Jumat, 03 September 2010

Fajar di Petang Hari - Part 2, Sebuah Cerbung...

Fajar di Petang Hari - Part 2

Tempat yang sungguh indah menurutku. Entah karena bertemu Dia atau tempat ini benar-benar indah. Tempat ini nggak jauh dari rumah. Jadi, nggak terlalu malu kalau dilihat tetangga lagi nunggu di situ. Ini berawal sejak 4 bulan yang lalu. Waktu itu, aku kemalaman pulang dari kantor karena juga harus mengerjakan tugas kuliahku. Hari itu, bawaannya ingin marah terus. Aku nggak tahu apa penyebabnya.
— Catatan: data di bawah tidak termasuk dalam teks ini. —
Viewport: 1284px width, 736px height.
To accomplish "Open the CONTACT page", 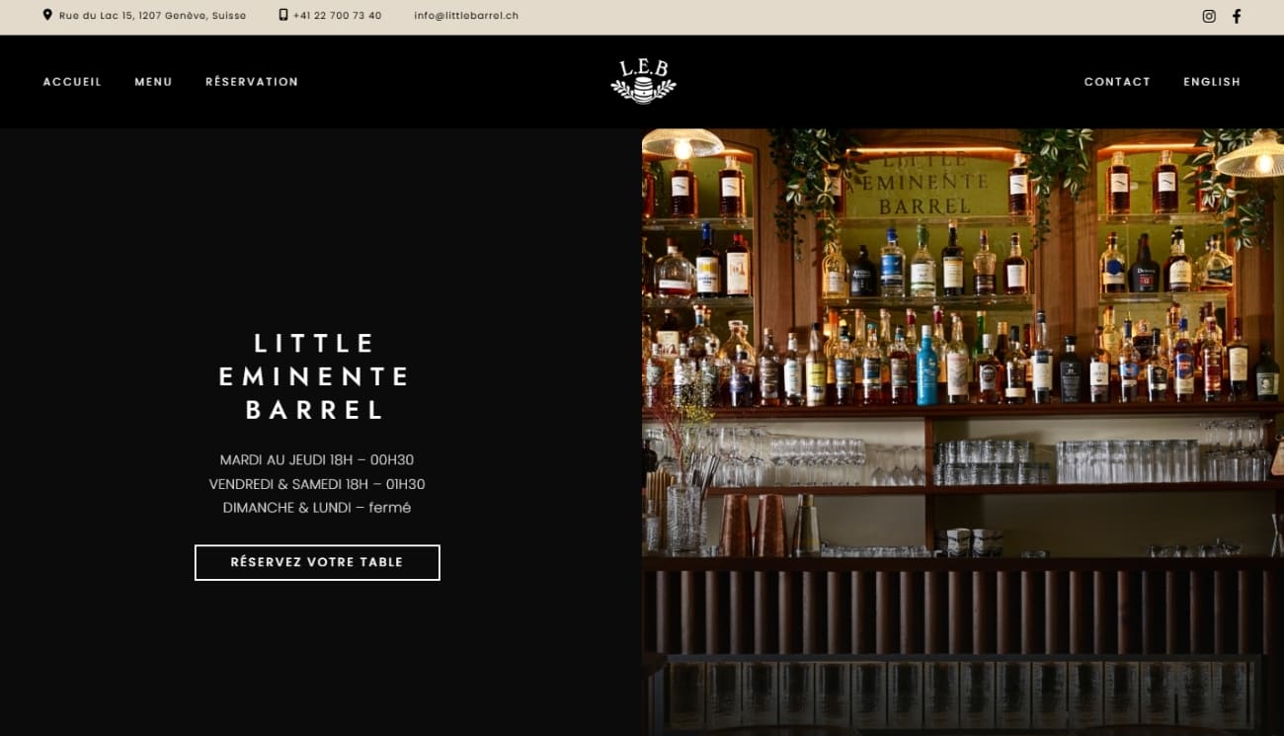I will click(x=1117, y=82).
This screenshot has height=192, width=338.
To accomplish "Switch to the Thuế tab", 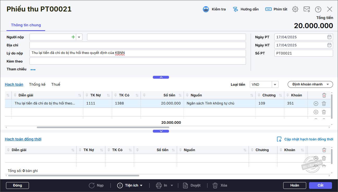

Kata teman-temanku sih karena aku terlalu setres. Yang pasti, mereka nggak mau dekat-dekat aku kalau aku lagi bete. Bisa-bisa ntar aku makan hidup-hidup mereka. Malam itu tingkat setres aku udah mencapai puncaknya. Sampai-sampai bos ku nyuruh aku pulang buat nenangin diri. Aku tahu dia tampak khawatir. Tapi, aku udah nggak peka sama keadaan sekitar kalau aku udah bete.
Malam itu, aku pulang seperti biasanya menggeber sekuter kesayanganku. Tapi bedanya, kali ini aku benar-benar nggak konsen. Aku udah nggak bisa mikir secara jernih lagi. Saat aku masuk gang menuju rumahku, tiba-tiba ada seekor kucing yang tiba-tiba lari di depan sekuterku. Otomatis aku banting setir ke kanan buat ngehindarin nabrak tuh kucing. Secara, aku kan pecinta kucing. Tapi, kenyataan berbeda dengan niat sebelumnya. Niatnya agar nggak nabrak kucing, malahan aku yang nabrak pagar bambu. Aku terjatuh dari sekuterku. Sekuterku langsung mati di tempat. Badanku rasanya sakit semua. Tangan dan kakiku penuh dengan goresan. saking banyaknya luka. aku nggak tahu luka mana yang sekarang aku rasain sampai menitihkan air mata. Aku memang orang yang jarang nangis, tapi kalau udah begini apa boeh buat. Air mata secara otomatis membsahi mataku. Disaat paling memalukan dan menyakitkan itulah, dia tiba-tiba muncul. Dengan tanpa basa-basi, Dia langsung nolong aku.
"Mbak kenapa? Jatuh?", tanyanya cemas. Aku cuma ngangguk, tanpa berkata apa-apa.
"Rumah mbak mana?", Tanyanya lagi. Lagi-lagi aku diam tanpa kata. masalahnya, kala aku ngomong, aku bisa nangis sejadi-jadinya. Alhasil, aku hanya nunjuk rumahku yang nggak jauh dari situ.
"Mbak bisa jalan?", Aku menggelengkan kepalaku. Aku benar-benar nggak tahan lagi.
"Ya udah. Mbak aku gendong ya?", Tanpa pikir panjang aku menerima tawarannya. Lagian sekarang bukan saatnya curiga sama orang. Yang penting aku pergi dari tempat terkutuk ini.
Dia menggendong aku. Tangannya hangat, dan bahunya sangat lebar. Rasanya nyaman sekali..... Dia mengantarku sampai rumah dengan selamat. Dia memencet bel rumahku. Ternyata yang ngebukain pintu adalah kakakku. Terjadilah salah paham.